# Problem details:
In the material below, repeat only the lines from the one that holds "This screenshot has height=597, width=899." through the final line, exactly as they stand.

# Given entries:
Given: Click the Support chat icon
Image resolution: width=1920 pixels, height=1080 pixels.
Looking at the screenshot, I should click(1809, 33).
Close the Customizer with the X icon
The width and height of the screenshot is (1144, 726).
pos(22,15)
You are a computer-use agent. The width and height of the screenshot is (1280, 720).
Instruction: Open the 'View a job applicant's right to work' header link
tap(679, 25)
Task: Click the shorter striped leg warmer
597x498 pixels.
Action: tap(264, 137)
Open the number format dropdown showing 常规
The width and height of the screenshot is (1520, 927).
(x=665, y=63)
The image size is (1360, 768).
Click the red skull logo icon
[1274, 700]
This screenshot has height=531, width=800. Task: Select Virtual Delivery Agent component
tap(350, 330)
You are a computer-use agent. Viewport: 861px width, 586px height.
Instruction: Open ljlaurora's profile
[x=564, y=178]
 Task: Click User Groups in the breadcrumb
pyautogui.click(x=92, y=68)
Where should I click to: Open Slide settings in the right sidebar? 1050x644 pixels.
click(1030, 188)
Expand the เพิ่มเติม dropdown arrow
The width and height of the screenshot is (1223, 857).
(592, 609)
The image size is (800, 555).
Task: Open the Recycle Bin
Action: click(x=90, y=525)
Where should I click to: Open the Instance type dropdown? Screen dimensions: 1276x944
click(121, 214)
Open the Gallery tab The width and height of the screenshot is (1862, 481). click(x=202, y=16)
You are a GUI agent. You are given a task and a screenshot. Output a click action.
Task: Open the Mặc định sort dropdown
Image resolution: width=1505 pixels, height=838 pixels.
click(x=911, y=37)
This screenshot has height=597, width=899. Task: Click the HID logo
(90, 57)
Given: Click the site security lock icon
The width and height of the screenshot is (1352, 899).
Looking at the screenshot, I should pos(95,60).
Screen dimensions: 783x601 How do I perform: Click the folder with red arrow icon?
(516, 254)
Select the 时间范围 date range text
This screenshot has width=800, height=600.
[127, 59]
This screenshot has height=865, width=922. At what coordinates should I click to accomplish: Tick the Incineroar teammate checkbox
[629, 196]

# Response area:
This screenshot has height=597, width=899. Task: Click the HID logo
(90, 57)
Given: Click the site security lock icon
The width and height of the screenshot is (1352, 899).
Looking at the screenshot, I should pos(95,60).
Screen dimensions: 783x601 How do I perform: Click the folder with red arrow icon?
(516, 254)
Select the 时间范围 date range text
This screenshot has width=800, height=600.
[127, 59]
This screenshot has height=865, width=922. At what coordinates should I click to accomplish: Tick the Incineroar teammate checkbox
[629, 196]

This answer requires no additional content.